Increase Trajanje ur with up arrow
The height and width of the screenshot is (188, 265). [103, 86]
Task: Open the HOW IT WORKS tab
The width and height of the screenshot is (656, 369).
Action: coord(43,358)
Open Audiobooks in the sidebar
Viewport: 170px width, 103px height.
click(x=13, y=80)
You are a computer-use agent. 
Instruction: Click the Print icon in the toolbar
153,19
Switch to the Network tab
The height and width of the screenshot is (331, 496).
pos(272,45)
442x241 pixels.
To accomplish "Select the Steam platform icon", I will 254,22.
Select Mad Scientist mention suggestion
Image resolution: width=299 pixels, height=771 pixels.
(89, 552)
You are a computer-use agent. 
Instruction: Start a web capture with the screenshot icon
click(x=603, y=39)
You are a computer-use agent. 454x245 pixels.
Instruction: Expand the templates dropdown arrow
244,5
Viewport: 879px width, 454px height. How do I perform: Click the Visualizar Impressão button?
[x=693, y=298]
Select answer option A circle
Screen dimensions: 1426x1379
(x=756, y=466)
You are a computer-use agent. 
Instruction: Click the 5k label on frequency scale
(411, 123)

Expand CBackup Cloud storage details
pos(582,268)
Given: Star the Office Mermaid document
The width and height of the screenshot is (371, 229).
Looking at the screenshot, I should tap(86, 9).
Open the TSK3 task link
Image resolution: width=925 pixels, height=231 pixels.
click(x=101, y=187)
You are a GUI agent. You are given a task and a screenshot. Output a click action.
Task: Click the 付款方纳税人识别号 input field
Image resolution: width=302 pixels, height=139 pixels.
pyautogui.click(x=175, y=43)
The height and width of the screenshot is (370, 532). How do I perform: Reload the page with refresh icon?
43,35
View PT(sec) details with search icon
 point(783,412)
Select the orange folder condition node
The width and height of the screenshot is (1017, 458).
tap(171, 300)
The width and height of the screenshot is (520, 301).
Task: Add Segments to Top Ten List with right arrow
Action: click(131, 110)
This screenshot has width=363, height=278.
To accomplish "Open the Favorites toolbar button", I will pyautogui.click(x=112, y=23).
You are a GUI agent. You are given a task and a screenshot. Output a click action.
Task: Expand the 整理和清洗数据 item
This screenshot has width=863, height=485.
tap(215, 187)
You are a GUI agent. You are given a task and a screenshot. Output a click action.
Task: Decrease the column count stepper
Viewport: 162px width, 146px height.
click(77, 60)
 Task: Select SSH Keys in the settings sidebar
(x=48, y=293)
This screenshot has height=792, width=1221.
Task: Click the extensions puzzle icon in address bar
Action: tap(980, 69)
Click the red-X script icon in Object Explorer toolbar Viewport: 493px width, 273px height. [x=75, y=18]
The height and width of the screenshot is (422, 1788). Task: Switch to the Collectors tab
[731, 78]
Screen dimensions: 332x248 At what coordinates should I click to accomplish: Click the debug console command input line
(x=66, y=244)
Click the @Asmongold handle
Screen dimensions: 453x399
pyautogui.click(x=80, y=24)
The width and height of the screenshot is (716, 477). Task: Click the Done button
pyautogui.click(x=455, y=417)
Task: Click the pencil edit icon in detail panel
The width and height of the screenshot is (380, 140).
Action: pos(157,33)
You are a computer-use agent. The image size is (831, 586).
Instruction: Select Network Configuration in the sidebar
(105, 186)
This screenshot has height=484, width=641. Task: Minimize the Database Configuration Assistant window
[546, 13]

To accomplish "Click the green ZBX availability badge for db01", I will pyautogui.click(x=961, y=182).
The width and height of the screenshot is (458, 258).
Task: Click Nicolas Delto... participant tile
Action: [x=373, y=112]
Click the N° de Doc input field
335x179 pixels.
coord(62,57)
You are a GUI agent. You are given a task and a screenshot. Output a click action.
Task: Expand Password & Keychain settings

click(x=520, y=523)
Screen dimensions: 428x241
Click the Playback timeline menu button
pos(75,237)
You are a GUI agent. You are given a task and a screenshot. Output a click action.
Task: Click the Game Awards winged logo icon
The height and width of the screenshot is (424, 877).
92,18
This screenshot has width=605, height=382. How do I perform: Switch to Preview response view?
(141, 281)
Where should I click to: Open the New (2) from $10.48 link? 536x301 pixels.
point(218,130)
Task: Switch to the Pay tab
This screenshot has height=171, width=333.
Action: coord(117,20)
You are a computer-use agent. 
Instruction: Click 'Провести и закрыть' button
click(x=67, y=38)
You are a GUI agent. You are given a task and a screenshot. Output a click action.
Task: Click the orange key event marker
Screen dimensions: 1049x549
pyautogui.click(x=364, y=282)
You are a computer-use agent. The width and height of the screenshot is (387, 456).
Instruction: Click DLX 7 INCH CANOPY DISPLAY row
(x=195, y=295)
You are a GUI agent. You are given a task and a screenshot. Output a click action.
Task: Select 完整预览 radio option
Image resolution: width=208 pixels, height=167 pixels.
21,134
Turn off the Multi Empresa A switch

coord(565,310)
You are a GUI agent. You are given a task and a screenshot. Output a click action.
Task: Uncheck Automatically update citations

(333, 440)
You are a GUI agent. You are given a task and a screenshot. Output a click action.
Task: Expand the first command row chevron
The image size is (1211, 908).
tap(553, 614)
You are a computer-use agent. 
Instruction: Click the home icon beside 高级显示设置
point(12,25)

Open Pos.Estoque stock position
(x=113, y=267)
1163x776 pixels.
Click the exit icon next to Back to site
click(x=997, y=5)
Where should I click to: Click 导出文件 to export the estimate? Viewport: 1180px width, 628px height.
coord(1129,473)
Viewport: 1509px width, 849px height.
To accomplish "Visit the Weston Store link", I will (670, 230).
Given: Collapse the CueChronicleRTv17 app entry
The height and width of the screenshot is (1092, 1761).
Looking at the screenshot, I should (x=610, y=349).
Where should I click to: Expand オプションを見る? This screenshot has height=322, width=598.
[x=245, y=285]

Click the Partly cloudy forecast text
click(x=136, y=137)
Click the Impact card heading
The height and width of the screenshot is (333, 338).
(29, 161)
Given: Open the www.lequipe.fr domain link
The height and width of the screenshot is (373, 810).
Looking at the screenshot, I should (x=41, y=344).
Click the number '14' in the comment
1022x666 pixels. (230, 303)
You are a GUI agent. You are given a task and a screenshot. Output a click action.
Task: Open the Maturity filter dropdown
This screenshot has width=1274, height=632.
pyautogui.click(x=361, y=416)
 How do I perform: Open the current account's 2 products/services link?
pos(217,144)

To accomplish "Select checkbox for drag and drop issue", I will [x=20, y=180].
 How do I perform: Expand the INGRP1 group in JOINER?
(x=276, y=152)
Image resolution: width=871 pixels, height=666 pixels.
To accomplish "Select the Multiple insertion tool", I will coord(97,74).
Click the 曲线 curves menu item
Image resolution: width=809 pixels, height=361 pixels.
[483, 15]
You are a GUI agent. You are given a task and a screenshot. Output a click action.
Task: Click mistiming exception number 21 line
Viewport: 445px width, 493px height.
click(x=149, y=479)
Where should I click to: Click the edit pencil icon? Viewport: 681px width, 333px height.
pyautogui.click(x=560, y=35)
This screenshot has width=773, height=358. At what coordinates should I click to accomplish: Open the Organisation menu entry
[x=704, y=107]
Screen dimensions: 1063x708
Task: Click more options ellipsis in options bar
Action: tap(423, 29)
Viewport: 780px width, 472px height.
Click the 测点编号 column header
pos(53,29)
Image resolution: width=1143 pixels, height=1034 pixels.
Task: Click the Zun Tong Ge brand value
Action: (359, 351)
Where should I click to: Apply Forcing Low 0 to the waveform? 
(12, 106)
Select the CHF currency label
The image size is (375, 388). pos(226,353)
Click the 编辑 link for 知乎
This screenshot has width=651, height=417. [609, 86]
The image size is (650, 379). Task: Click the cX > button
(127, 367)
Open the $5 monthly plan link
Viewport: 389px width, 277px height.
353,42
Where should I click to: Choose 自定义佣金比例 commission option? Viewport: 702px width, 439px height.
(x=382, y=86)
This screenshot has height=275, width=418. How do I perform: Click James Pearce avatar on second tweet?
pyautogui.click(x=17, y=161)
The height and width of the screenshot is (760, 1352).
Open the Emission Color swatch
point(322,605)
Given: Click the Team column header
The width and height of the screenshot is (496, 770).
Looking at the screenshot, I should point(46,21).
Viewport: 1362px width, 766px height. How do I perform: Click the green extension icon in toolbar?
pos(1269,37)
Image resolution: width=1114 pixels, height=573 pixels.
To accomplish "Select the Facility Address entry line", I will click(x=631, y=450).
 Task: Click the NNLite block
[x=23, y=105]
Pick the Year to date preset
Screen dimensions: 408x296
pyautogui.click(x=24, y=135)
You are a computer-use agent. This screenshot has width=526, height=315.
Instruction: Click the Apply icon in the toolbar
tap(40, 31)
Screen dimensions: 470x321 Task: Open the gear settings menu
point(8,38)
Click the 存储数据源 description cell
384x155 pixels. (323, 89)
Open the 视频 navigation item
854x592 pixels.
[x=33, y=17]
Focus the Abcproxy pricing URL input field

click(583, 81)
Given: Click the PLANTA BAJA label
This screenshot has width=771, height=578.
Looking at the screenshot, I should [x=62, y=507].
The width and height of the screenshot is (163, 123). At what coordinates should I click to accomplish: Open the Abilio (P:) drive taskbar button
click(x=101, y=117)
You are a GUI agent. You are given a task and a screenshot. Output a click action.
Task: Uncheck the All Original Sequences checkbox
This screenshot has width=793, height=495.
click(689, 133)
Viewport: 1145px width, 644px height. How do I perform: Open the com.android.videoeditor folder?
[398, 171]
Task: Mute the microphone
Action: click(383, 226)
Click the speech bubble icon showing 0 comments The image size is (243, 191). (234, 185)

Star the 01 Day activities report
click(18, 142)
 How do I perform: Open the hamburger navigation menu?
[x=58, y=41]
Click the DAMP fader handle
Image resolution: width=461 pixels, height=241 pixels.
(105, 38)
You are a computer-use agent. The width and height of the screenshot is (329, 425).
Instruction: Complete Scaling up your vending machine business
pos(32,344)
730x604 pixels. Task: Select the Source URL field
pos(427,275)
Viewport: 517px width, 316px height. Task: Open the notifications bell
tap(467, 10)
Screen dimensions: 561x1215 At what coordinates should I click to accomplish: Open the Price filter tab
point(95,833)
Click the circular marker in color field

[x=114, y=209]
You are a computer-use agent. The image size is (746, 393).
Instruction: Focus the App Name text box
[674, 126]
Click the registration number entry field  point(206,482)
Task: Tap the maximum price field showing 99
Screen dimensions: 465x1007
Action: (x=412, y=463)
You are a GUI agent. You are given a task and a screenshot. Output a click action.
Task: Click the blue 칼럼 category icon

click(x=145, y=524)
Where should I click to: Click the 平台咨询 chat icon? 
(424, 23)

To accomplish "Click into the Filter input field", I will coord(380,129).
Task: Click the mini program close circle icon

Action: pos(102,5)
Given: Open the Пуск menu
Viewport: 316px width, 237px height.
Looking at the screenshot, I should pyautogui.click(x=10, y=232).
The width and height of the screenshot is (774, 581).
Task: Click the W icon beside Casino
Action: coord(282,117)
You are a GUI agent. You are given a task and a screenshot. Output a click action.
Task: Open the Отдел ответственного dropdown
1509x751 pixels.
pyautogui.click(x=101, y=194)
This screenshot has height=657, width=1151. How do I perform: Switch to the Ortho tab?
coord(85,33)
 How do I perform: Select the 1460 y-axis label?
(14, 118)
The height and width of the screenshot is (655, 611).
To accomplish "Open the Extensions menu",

= = = = =

* [WHAT TO PRODUCE]
Looking at the entries above, can you reproduce exactly the lines from the one that holds "Instruction: Start a" through the one that holds "Select the orange folder condition node", and only those?

* [RESPONSE AREA]
Instruction: Start a web capture with the screenshot icon
click(x=603, y=39)
You are a computer-use agent. 454x245 pixels.
Instruction: Expand the templates dropdown arrow
244,5
Viewport: 879px width, 454px height. How do I perform: Click the Visualizar Impressão button?
[x=693, y=298]
Select answer option A circle
Screen dimensions: 1426x1379
(x=756, y=466)
You are a computer-use agent. 
Instruction: Click the 5k label on frequency scale
(411, 123)

Expand CBackup Cloud storage details
pos(582,268)
Given: Star the Office Mermaid document
The width and height of the screenshot is (371, 229).
Looking at the screenshot, I should tap(86, 9).
Open the TSK3 task link
Image resolution: width=925 pixels, height=231 pixels.
click(x=101, y=187)
You are a GUI agent. You are given a task and a screenshot. Output a click action.
Task: Click the 付款方纳税人识别号 input field
Image resolution: width=302 pixels, height=139 pixels.
pyautogui.click(x=175, y=43)
The height and width of the screenshot is (370, 532). How do I perform: Reload the page with refresh icon?
43,35
View PT(sec) details with search icon
 point(783,412)
Select the orange folder condition node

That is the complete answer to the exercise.